After several years of flat scores, Maine students backslid on most sections of the state standardized tests for elementary and middle schools.
Fifth graders made gains in math and writing, but for all other grade levels and subjects, the percentage of students scoring “proficient” or higher held steady or dropped.
The results in eighth grade were particularly poor compared to last year: the proficiency level dropped by five percentage points in both reading and math, and it dropped by 10 points in writing.
The Maine Department of Education released results Monday from the New England Common Assessment Program, or NECAP, tests that students in third through eighth grades took in October. All students in those grades are tested in math and reading, and fifth and eighth graders also take a writing test.
The reading and math results will be used to determine which schools are meeting progress targets in the state’s accountability system and will also be factored into the letter grades that schools receive on the report cards the state will release in May.
Overall, 60.2 percent of Maine students are proficient in math, down from 62.1 percent last year; 69.1 percent are proficient in reading, down from 71 percent; and 48.4 percent are proficient in writing, down from 51.1 percent.
“While I am encouraged to see elementary proficiency remains so high — especially in reading — we cannot accept these troubling declines,” Education Commissioner Jim Rier.
Biddeford Schools Assistant Superintendent Jeff Porter said it’s difficult to derive trends from the test results, particularly this soon after receiving them.
Although Biddeford Primary School gained four percentage points in reading proficiency and five percentage points in math proficiency, the intermediate and middle schools both showed declines in both subjects.
“From year to year, it’s hard to say one school’s up, one school’s down,” Porter said. “We see our schools go up and down.”
Results for the seven schools from Hallowell-based Regional School Unit 2 that participated in the tests also showed plenty of variation in growth and decline.
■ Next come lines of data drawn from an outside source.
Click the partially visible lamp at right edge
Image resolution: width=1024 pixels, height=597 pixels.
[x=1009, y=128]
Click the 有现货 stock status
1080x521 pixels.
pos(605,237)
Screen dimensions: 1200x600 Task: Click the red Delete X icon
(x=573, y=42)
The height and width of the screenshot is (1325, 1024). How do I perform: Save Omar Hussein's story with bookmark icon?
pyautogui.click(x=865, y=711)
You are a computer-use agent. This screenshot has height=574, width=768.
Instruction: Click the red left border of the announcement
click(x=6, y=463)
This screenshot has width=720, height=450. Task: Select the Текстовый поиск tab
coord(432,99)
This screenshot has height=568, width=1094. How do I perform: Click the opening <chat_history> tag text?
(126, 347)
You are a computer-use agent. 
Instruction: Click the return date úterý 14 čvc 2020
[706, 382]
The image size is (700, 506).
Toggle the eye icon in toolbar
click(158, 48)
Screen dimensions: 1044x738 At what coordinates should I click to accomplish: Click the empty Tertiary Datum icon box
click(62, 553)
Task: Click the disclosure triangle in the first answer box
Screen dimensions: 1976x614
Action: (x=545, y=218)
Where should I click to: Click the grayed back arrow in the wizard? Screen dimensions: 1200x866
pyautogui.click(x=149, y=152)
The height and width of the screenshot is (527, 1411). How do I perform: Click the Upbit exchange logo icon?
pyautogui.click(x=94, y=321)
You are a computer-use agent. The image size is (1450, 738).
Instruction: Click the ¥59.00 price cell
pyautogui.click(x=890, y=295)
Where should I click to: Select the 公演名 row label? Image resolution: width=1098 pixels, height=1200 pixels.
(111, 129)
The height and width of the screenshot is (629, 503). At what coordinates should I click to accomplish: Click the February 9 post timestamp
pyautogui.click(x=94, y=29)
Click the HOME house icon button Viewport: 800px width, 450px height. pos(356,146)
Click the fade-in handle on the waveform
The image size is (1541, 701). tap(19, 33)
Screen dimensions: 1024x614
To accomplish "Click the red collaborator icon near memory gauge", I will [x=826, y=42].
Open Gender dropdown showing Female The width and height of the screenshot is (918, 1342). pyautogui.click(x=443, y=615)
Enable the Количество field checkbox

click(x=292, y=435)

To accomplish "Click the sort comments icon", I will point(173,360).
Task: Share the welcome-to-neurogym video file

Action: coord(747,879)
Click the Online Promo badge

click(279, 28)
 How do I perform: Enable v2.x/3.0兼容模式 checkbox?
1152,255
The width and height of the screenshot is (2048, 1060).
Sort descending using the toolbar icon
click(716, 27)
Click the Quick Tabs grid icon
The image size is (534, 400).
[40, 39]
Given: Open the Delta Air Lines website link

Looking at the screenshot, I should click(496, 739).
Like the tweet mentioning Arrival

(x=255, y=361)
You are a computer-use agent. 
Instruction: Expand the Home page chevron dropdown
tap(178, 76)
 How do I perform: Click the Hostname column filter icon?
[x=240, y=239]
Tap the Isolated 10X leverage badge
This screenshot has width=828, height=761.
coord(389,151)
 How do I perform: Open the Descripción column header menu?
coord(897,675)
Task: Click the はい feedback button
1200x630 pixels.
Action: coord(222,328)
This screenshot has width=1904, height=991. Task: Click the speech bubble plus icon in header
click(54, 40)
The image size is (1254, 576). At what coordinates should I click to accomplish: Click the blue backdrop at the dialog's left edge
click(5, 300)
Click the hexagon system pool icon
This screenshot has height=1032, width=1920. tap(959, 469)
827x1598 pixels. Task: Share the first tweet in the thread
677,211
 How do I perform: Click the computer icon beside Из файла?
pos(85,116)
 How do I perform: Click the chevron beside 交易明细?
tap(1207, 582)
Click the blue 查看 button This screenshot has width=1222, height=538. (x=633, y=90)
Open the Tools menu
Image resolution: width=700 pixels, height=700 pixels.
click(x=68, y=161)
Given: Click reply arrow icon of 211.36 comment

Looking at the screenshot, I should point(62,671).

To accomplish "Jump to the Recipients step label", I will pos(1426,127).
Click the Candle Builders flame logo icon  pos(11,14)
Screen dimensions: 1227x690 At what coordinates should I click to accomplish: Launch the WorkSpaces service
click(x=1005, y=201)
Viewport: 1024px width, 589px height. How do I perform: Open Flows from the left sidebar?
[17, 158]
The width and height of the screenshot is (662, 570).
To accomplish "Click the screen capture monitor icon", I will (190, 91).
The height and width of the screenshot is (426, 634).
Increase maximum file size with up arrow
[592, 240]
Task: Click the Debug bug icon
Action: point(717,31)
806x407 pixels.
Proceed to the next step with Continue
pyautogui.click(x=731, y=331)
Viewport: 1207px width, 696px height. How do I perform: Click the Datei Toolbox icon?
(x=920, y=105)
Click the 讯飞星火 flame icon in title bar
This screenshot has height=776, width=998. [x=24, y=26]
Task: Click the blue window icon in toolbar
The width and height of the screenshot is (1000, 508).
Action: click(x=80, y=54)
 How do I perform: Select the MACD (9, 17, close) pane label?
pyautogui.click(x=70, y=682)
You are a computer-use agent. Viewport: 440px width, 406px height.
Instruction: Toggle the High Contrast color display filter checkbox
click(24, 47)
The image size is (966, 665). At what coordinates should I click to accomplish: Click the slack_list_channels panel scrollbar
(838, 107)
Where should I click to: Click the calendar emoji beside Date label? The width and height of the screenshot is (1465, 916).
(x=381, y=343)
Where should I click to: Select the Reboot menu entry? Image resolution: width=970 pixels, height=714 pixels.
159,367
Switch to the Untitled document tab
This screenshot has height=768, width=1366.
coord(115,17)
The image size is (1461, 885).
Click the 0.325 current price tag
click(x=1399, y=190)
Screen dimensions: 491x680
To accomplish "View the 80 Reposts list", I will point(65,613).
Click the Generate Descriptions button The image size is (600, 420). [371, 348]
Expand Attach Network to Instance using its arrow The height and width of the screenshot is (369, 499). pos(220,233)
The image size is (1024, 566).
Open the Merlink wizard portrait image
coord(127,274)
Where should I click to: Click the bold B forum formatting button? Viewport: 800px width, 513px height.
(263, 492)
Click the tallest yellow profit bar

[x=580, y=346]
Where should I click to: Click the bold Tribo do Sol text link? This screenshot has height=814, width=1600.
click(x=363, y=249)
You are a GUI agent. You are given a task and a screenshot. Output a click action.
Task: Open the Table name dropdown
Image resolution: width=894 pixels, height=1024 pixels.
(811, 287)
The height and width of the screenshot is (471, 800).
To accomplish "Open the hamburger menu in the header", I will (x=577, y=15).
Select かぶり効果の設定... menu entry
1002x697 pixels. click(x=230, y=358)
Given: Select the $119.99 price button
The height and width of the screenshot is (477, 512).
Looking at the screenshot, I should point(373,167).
Superintendent Virgel Hammonds said district staff will use the NECAP results, along with data from other sources, to tackle the differing needs across the RSU, which includes Dresden, Farmingdale, Hallowell, Monmouth and Richmond.
Hammonds said the tests also are not as relevant as they once were to what RSU 2 students are learning, particularly since the district transitioned to the Common Core State Standards.
“Our kiddos might have been assessed in areas that aren’t in line with the standards we’ve implemented,” Hammonds said.
This was the last year of the NECAP tests in Maine. Starting next spring, Maine students will take Common Core-aligned tests developed by the Smarter Balanced Assessment Consortium.
The Common Core standards, which were adopted by 45 states and the District of Columbia, are a set of statements about what students should know and be able to do in English language arts and math by the end of each grade. The standards are supposed to be fully implemented in all Maine schools this year.
The Smarter Balanced tests are being piloted in 186 Maine schools this spring, including schools in RSU 2 and Biddeford.
Porter said Biddeford school staff have been able to pull useful data from the NECAP tests, particularly because the district has results going back to 2009. He hopes that the Smarter Balanced tests will be in place for a longer period, at least 10 years.
“I hope that the state sticks with this assessment that’s coming up for a few years,” he said. “Every time you switch tests, you have to start over with a new baseline.”
Because tests are structured and scored differently, results cannot be compared from one to another. That’s the case with the NECAP and the Maine Educational Assessment, which the state used before 2009.
Sandy Prince, superintendent of RSU 14 in Windham and Raymond, said he has not had the chance to dig into this year’s NECAP results. Eventually, they’ll become one of several pieces of information that staff in the district use to set targets for schools, teachers and individual students.
“You need multiple measures to show how you’re doing, either as a district or how a classroom is performing,” Prince said.